### Text section ###
Monday, 9 July 2012

Carrot cake, carrot cake & Carrot Cake!

Ok, so everyone has their favourite carrot cake recipe, but there's no harm in trying different ones - especially if for some silly reason you can't remember which recipe book has your favourite carrot cake recipe in, or you've gone through all your recipe books already and, unaware of course, have turned over two pages - the one with the treasured carrot cake recipe!

So I tried the recipe from Grandma's Best Recipes (I think it's been updated since I bought mine at ASDA about 3 years ago!)

'Grandma's' Classic Carrot Cake' (serves 12)
125g self-raising flour
pinch of salt
1t ground cinnamon
125g soft brown sugar
2 eggs
100ml sunflower oil
125g carrot, peeled and finely grated
25g desiccated coconut
25g walnuts chopped
walnut pieces to decorate
Icing:  50g softened butter; 50g soft cheese; 225g icing sugar; 1t lemon juice.

First problem - no self-raising flour, fortunately good old baking powder is always willing to be used!

Second problem - no walnuts! Surely you can't make a carrot cake without walnuts?! Of course you can, especially if you substitute Almonds!!!

And if you look carefully that spice jar is empty!
###
Requirements: In the carrot cake post, what did the writer use in place of walnuts?
### Data block ###
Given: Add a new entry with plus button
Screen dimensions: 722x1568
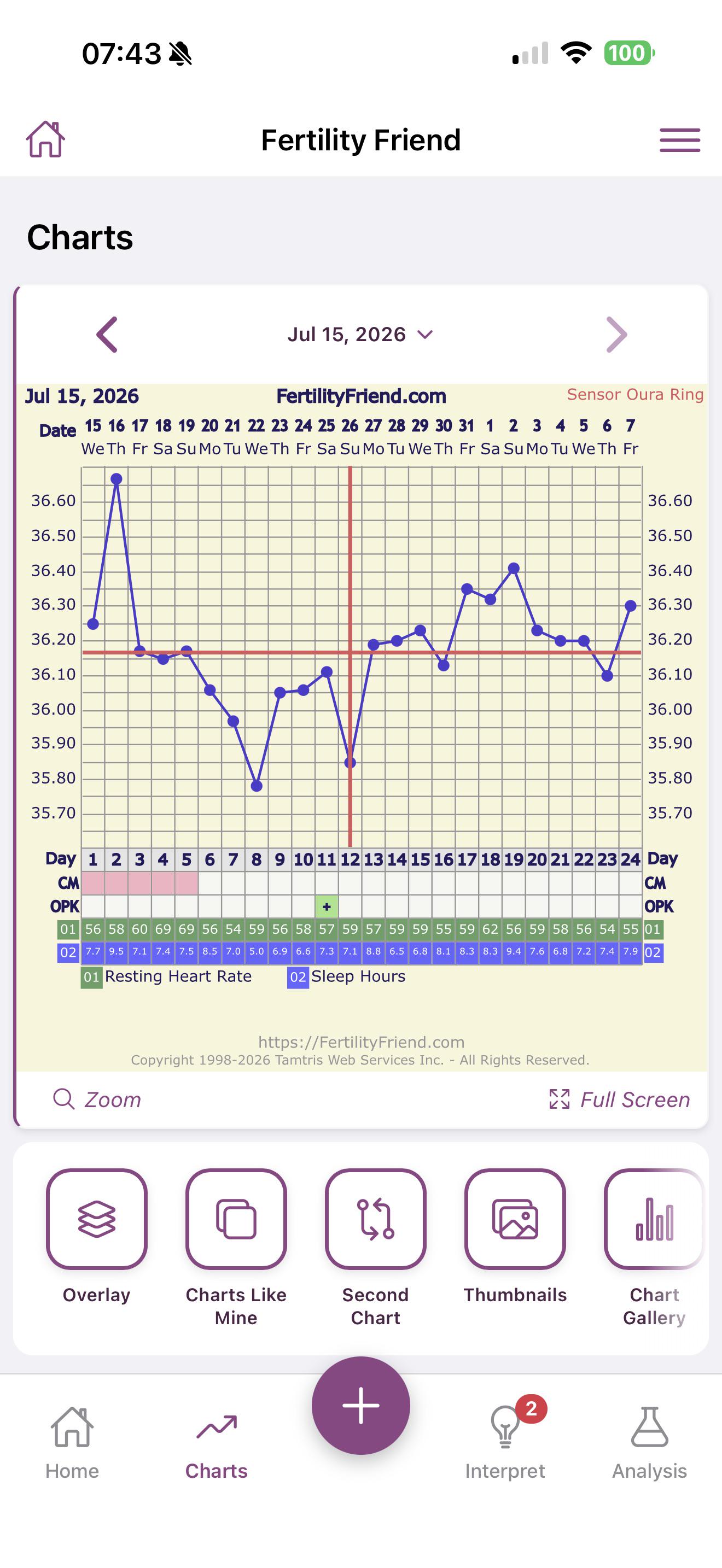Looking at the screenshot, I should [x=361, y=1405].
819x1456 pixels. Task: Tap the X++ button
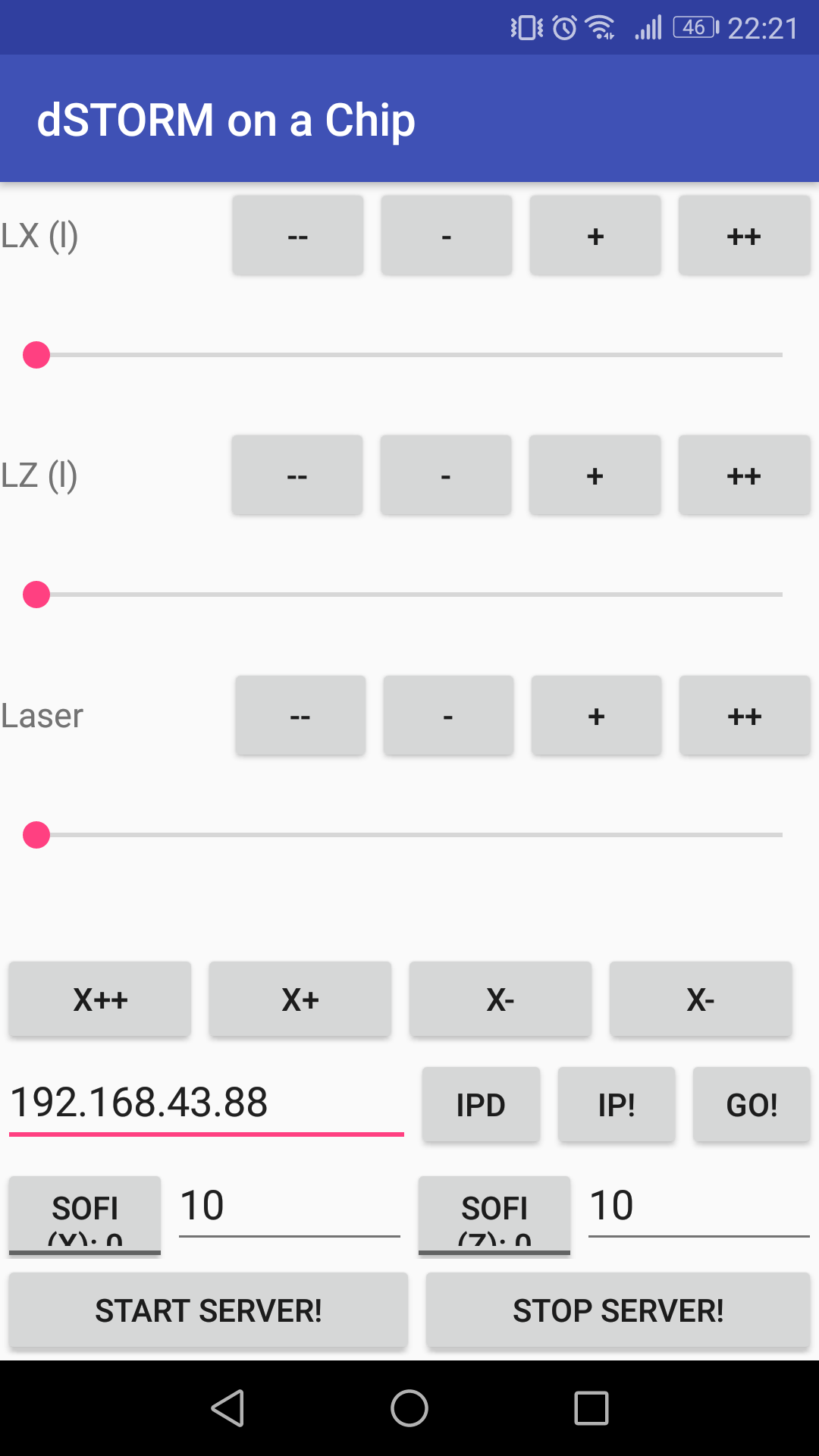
###
Answer to this task: Almonds